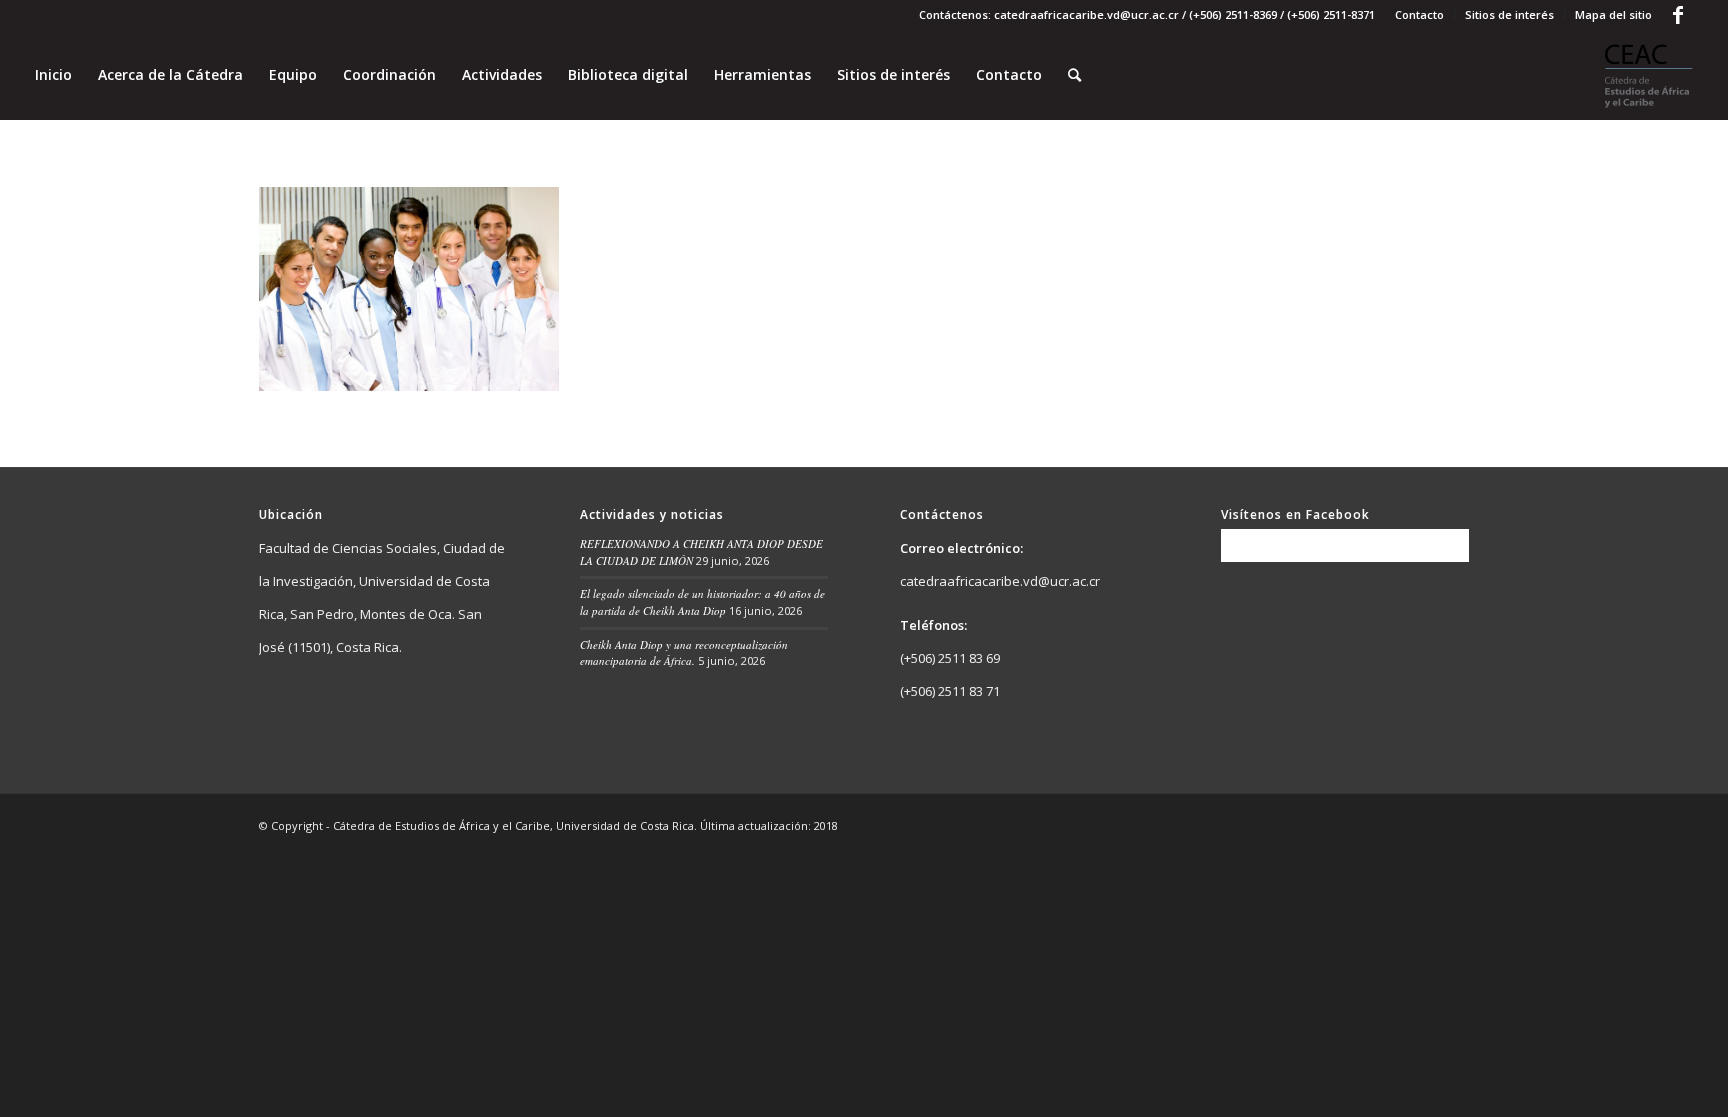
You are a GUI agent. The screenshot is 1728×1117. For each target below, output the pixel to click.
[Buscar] (1074, 75)
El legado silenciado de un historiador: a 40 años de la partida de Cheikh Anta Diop (702, 602)
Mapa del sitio (1613, 14)
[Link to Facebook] (1678, 15)
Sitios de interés (1509, 14)
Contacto (1419, 14)
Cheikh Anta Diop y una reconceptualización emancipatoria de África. (684, 653)
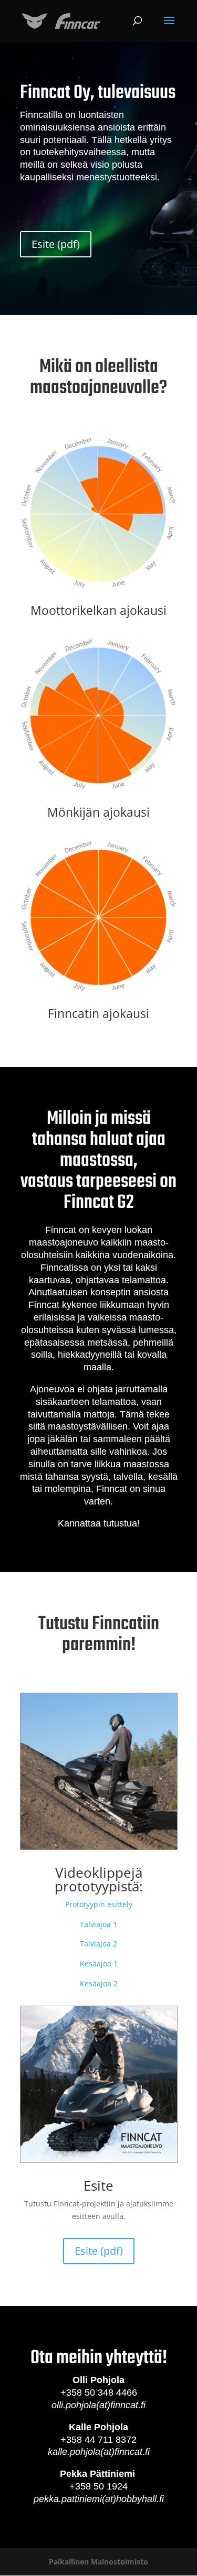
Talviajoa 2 (98, 1944)
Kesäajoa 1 (99, 1963)
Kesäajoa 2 (99, 1983)
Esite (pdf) (56, 244)
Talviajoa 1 (98, 1924)
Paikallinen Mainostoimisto (98, 2562)
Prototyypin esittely (98, 1904)
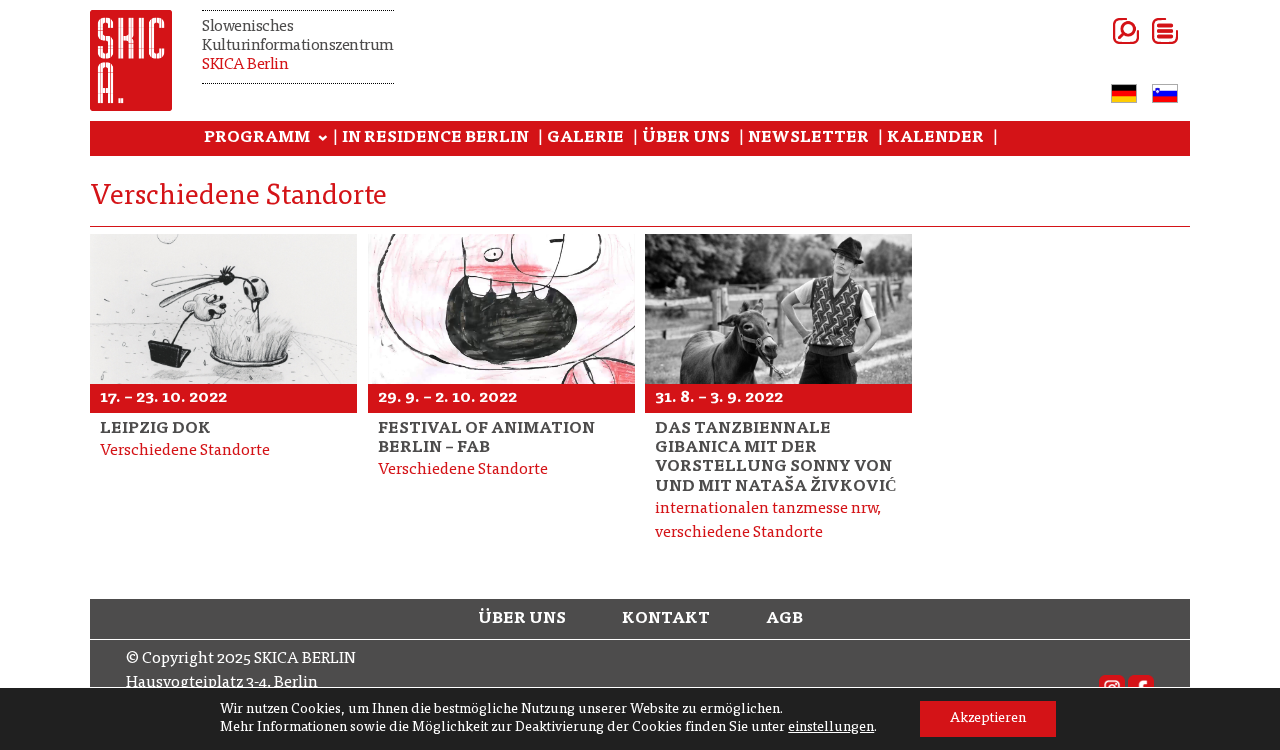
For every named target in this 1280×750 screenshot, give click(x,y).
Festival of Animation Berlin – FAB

## What the task requires
With the images omitted, return the full material exactly.

## Task result
You are a GUI agent. The screenshot is 1728×1117. For each target below, output the pixel to click.
[Buscar] (1074, 75)
El legado silenciado de un historiador: a 40 años de la partida de Cheikh Anta Diop (702, 602)
Mapa del sitio (1613, 14)
[Link to Facebook] (1678, 15)
Sitios de interés (1509, 14)
Contacto (1419, 14)
Cheikh Anta Diop y una reconceptualización emancipatoria de África. (684, 653)
Talviajoa 2 (98, 1944)
Kesäajoa 1 (99, 1963)
Kesäajoa 2 (99, 1983)
Esite (pdf) (56, 244)
Talviajoa 1 (98, 1924)
Paikallinen Mainostoimisto (98, 2562)
Prototyypin esittely (98, 1904)
For every named target in this 1280×750 screenshot, give click(x,y).
Festival of Animation Berlin – FAB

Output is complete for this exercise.